Voice Lessons

Long before I was a counselor or teacher or wife or mother, I was a singer.  There have been so many years and life experiences since then that it is almost hard to remember that period.  What I do remember very clearly, though, is how much I enjoyed my voice lessons.  Truth be told, I enjoyed the voice lessons more than I enjoyed performing for it was in the lesson that you really grew as a musician.  You dove into the nuances and interpretations of the music, and sometimes just thinking of a phrase differently changed the way you sounded.  Mistakes were expected. You grew and learned because of those missed notes and missteps, and the hardest lesson often ended up being the most helpful.  In the voice lesson, you experimented with different techniques, making the slightest adjustments here and there.  Those slight adjustments sometimes unlocked attributes of your voice that you didn’t even know were there.  Very simply, you found your voice in the midst of the lesson. Gone are the days of vocal studios and voice coaches, and happily, my performances are now for an audience of one, my two-year-old son.  Now my days are filled with counseling my clients, speaking, and family life, and my voice lessons occur in the big and small challenges of daily living.   I think many of us search for our true voice because, unfortunately, we lost it or it got silenced years ago.  Bad relationships, trying to fit in, attempting to be everything to everyone all the time, addiction, abuse, or maybe just the daily grind have the power to make people very quiet.

————————

== TASK A ==
Turn everything in the entries from the line containing "the terrace top?" down to the end of the entries into a numbered list, skipping blank lines and leaving out the pictures.
The essay and the entries have nothing to do with each other.

————————

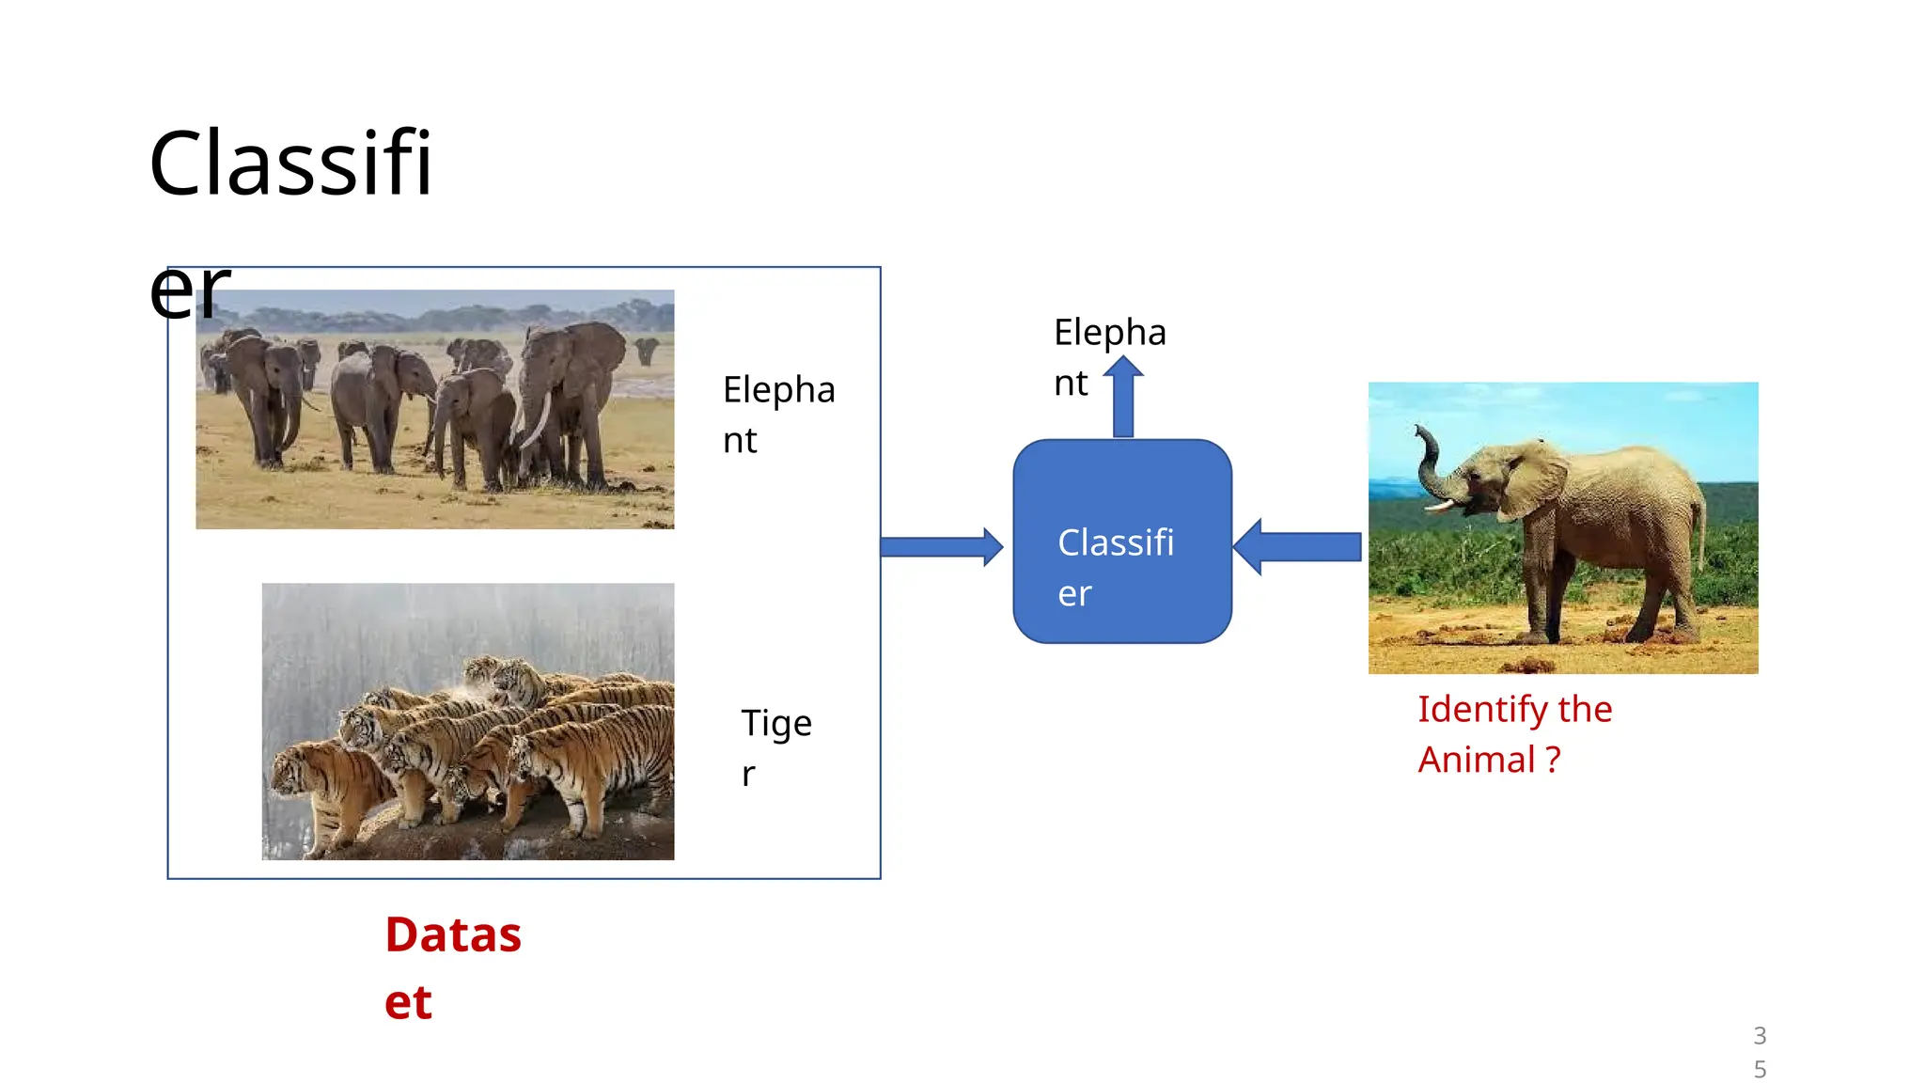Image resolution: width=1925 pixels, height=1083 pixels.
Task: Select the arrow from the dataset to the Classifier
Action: pos(940,546)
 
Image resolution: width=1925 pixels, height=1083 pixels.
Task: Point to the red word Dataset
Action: pos(452,966)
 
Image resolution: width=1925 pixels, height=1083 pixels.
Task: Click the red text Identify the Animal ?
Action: pos(1513,734)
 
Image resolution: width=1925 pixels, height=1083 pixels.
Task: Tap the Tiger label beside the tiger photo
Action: pos(775,747)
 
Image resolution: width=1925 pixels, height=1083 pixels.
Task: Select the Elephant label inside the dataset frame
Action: pos(777,415)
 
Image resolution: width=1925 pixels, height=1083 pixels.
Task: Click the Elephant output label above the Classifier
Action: pos(1108,357)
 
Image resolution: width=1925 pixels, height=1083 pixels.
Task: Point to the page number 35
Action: pos(1760,1052)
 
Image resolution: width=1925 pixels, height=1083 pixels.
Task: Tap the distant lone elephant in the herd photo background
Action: pos(647,351)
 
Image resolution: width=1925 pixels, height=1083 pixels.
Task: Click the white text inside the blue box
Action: pos(1115,567)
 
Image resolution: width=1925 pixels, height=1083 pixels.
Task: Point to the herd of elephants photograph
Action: pos(434,409)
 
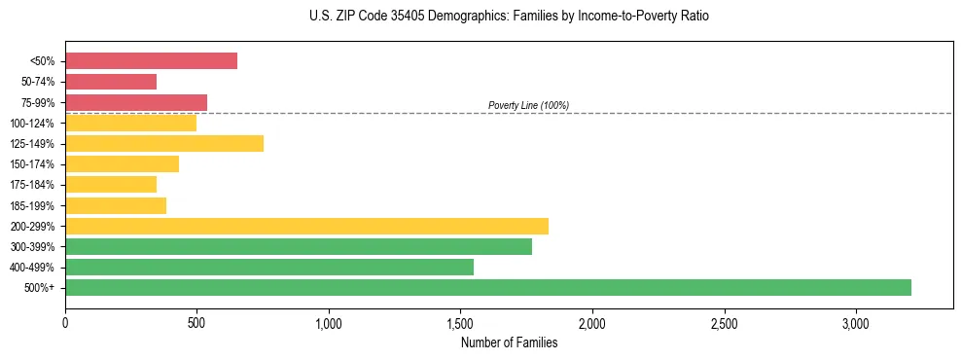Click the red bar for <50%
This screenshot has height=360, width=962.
click(x=151, y=60)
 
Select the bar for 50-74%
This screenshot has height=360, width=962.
click(x=111, y=82)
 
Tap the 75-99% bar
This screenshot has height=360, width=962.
click(x=136, y=102)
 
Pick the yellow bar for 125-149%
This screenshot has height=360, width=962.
click(x=164, y=143)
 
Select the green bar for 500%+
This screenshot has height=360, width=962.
click(x=488, y=287)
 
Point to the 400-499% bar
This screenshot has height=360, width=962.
click(x=269, y=267)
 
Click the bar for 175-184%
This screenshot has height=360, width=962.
click(x=111, y=184)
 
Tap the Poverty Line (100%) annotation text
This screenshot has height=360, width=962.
click(x=528, y=105)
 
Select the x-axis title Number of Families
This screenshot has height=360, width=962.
click(x=509, y=342)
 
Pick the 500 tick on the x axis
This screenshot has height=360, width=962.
click(x=196, y=322)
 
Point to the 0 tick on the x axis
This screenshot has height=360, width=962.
click(x=65, y=322)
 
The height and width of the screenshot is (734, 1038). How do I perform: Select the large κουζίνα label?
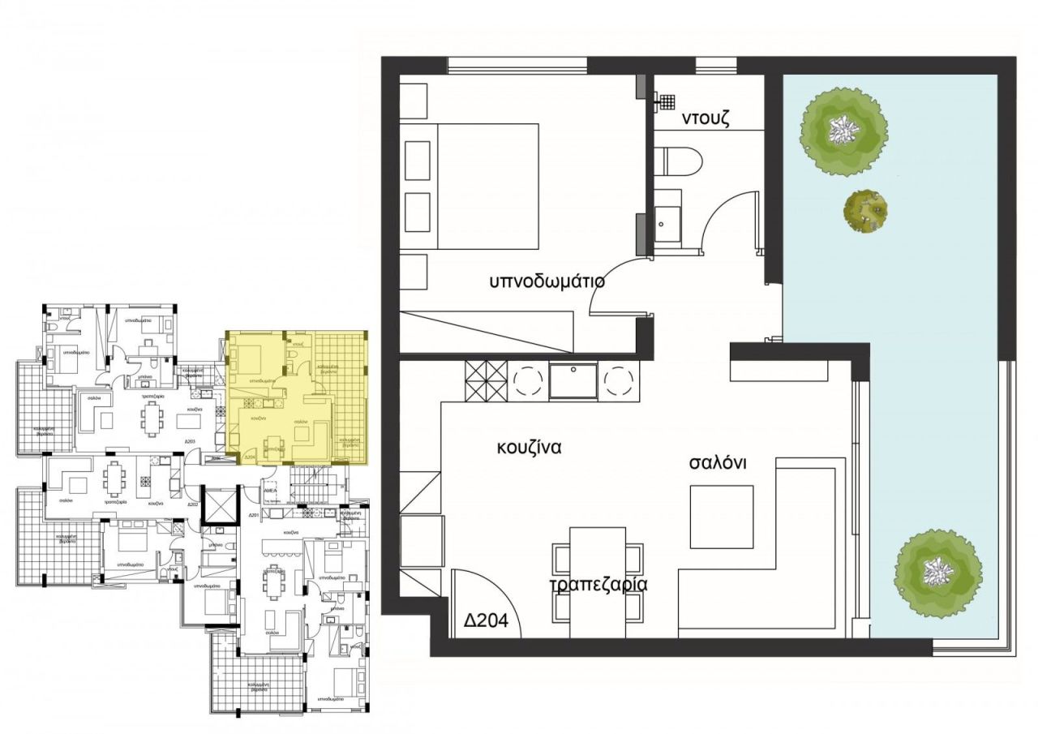click(x=530, y=447)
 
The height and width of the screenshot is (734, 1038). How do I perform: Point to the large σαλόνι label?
click(x=717, y=462)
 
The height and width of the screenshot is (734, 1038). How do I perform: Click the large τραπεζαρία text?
click(x=598, y=586)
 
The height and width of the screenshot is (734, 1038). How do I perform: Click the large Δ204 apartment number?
click(x=486, y=621)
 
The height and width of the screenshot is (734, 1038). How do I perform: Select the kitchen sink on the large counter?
click(x=573, y=380)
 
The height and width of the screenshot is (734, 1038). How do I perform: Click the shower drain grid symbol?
click(x=666, y=101)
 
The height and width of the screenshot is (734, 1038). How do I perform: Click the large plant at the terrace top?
click(x=843, y=130)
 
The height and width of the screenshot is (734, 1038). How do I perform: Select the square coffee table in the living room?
click(x=721, y=517)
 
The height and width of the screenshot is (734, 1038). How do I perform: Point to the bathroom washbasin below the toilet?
click(x=668, y=217)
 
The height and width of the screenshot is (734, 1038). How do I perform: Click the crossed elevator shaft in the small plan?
click(x=217, y=505)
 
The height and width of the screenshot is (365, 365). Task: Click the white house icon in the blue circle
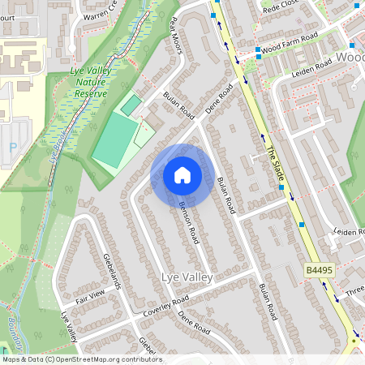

————————

== TASK B ==
Go on with the essay on voice lessons from its last sentence.

== EXPECTED ANSWER A ==
1. The height and width of the screenshot is (734, 1038). How do I perform: Click the large plant at the terrace top?
2. click(x=843, y=130)
3. The height and width of the screenshot is (734, 1038). How do I perform: Select the square coffee table in the living room?
4. click(x=721, y=517)
5. The height and width of the screenshot is (734, 1038). How do I perform: Point to the bathroom washbasin below the toilet?
6. click(x=668, y=217)
7. The height and width of the screenshot is (734, 1038). How do I perform: Click the crossed elevator shaft in the small plan?
8. click(x=217, y=505)
9. The height and width of the screenshot is (365, 365). Task: Click the white house icon in the blue circle

== EXPECTED ANSWER B ==
When we lose our voice, we lose our sense of self.  It is easier to tell someone what she wants to hear than take the risk and share our opinion, story, or preference. We second-guess everything and sometimes just wish someone would tell us what to do. Perhaps we feel anxious and we don’t even know why.  We wrestle with feeling not good enough, and we live in a pressure cooker of working for love and belonging.

But somehow in the midst of the day-to-day activities and peaks and valleys of our lives, we discover our voice.  Perhaps it begins with baby steps- we learn our likes and dislikes.  Maybe we take a giant leap and set boundaries in a relationship or start saying yes and no when we truly mean it rather than when we think it fits the situation.  We discover who we are and step off the treadmill of self-doubt and criticism.  Finding our voice means we believe we are enough and that our worth is not determined by the fullness of our calendars or the number of checks on our to do lists.  When we find our voice, we feel settled, peaceful, and content.

Yes, at some point in time, we all lose our way.  The path gets clouded with bad choices or life events that are out of our control, but on that path littered with disappointments, difficulties, and challenges, we find markings of grace and learn that no life experience is wasted.  The experience becomes a lesson.

We find our voice in the midst of the lesson.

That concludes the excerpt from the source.